As these schemes and other financial support schemes provided by national governments (such as job retention and furlough schemes,
payment deferrals and mass lending schemes) expire, are withdrawn or are no longer supported, there is a risk that economic growth and
employment may be negatively impacted which may, in turn, impact the Bank’s results of operations and profitability. In addition, the Bank
may experience a higher volume of defaults and delinquencies in certain portfolios which may negatively impact the Bank’s RWAs, level of
impairment and, in turn, capital position, and may initiate collection and enforcement actions to recover defaulted debts. The inception of
large scale collections and recovery programmes (including the use of third party debt collection agents) may also create significant risk if
(because of the complexity, speed and scale of these programmes) defaulting borrowers are harmed by the Bank’s conduct which may also
give rise to civil legal proceedings, including class actions, regulatory censure, potentially significant fines and other sanctions, and
reputational damage. Other legal disputes may also arise between the Bank and defaulting borrowers relating to matters such as breaches
or enforcement of legal rights or obligations arising under loan and other credit agreements. Adverse findings in any such matters may
result in the Bank’s rights not being enforced as intended.
Changes in macroeconomic variables such as gross domestic product (‘GDP’) and unemployment have a significant impact on the
modelling of ECLs by the Bank. As a result, the Bank experienced higher ECLs in 2020 compared to prior periods, though this trend was
reversed in 2021 as economic conditions partially recovered. The economic environment remains uncertain and future impairment charges
may be subject to further volatility (including from changes to macroeconomic variable forecasts) depending on the longevity of the
COVID-19 pandemic and related containment measures and the continued efficacy of any COVID-19 vaccines, as well as the longer term
effectiveness of central bank, government and other support measures. For further details on macroeconomic variables used in the
calculation of ECLs, refer to the credit risk performance section.
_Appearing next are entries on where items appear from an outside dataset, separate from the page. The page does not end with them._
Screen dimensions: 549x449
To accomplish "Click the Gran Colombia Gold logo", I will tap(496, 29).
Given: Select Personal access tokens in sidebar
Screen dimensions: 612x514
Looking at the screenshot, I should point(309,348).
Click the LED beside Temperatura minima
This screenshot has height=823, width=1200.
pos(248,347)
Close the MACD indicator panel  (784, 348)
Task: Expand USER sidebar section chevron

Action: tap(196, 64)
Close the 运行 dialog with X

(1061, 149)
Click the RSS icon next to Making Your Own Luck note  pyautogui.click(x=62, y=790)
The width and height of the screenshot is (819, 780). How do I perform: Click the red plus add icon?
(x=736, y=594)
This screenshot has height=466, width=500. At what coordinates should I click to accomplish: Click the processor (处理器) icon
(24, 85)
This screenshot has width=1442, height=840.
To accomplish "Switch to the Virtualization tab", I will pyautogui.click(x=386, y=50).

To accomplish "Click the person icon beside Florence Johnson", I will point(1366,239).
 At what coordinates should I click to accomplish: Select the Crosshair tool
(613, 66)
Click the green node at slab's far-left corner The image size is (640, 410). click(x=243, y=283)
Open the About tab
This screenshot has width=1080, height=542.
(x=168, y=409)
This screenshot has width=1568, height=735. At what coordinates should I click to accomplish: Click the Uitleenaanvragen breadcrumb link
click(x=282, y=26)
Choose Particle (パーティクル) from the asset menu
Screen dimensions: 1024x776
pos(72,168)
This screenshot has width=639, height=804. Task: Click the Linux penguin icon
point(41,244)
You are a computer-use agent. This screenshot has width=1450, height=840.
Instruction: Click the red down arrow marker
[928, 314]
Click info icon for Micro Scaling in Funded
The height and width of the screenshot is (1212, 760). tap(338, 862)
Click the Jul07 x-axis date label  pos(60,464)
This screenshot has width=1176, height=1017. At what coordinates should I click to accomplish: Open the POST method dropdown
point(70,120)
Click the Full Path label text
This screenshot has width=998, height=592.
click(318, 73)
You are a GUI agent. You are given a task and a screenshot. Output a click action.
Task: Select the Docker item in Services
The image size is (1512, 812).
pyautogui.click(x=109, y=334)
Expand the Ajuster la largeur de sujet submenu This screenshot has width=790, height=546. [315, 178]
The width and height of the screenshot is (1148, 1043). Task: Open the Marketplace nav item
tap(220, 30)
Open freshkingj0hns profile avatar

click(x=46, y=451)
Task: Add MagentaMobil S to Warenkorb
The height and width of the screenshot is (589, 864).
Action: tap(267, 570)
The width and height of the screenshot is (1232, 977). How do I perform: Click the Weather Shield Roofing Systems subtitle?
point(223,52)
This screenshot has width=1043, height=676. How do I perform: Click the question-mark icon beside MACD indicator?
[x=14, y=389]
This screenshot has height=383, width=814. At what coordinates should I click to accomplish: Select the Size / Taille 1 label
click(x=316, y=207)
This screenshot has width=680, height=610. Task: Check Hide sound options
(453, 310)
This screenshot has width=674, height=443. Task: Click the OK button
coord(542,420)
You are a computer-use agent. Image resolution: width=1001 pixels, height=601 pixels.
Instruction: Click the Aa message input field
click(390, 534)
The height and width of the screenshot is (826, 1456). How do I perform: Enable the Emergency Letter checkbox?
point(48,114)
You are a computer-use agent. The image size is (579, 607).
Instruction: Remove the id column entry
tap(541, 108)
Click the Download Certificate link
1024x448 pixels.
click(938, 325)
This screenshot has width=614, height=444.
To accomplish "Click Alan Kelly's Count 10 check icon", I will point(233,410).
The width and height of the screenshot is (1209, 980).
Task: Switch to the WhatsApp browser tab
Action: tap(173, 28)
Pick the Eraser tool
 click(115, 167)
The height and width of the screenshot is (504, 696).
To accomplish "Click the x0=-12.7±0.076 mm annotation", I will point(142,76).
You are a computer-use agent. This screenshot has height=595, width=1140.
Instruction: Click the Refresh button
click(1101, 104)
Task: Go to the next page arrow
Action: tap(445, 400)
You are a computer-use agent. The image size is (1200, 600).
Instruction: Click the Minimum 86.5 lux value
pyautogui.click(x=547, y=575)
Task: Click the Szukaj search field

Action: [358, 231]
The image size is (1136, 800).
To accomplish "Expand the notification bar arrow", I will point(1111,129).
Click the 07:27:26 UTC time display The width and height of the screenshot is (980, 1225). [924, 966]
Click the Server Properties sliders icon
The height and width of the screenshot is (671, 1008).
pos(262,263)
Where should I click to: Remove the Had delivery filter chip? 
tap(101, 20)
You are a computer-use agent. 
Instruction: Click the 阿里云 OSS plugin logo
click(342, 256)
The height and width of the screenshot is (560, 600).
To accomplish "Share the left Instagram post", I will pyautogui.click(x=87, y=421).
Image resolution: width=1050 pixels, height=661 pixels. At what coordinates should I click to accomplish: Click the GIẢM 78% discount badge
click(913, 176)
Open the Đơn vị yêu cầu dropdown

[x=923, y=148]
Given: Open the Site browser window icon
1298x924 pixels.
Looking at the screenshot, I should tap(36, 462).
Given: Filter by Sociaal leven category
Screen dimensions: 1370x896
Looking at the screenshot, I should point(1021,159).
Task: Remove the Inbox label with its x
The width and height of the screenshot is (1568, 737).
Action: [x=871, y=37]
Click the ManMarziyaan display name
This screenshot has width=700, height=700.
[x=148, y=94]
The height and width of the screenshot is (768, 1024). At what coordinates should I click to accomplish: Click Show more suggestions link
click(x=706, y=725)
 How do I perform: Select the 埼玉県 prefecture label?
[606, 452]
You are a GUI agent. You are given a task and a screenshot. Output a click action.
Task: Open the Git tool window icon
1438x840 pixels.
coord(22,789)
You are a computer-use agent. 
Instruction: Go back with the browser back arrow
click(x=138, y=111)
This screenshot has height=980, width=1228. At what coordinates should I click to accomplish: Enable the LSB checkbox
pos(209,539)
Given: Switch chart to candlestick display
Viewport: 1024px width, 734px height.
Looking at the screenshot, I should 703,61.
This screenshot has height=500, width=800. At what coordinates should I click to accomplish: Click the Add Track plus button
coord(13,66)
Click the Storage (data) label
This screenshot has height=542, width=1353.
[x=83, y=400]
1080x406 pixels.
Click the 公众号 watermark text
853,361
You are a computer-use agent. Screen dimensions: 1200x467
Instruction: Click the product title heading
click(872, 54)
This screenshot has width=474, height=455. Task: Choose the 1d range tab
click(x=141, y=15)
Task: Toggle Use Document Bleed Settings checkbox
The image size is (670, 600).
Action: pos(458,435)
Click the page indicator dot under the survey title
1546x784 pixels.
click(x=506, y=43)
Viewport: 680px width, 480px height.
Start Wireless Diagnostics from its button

In addition, ECLs may be adversely impacted by increased levels of default
for single name exposures in certain sectors directly impacted by the COVID-19 pandemic.
Furthermore, the Bank relies on models to support a broad range of business and risk management activities, including informing business
decisions and strategies, measuring and limiting risk, valuing exposures (including the calculation of impairment), conducting stress testing
and assessing capital adequacy. Models are, by their nature, imperfect and incomplete representations of reality because they rely on
assumptions and inputs, and so they may be subject to errors affecting the accuracy of their outputs and/or misused. This may be
exacerbated when dealing with unprecedented scenarios, such as the COVID-19 pandemic, due to the lack of reliable historical reference
points and data. For further details on model risk, refer to ‘vi) Model risk’ below.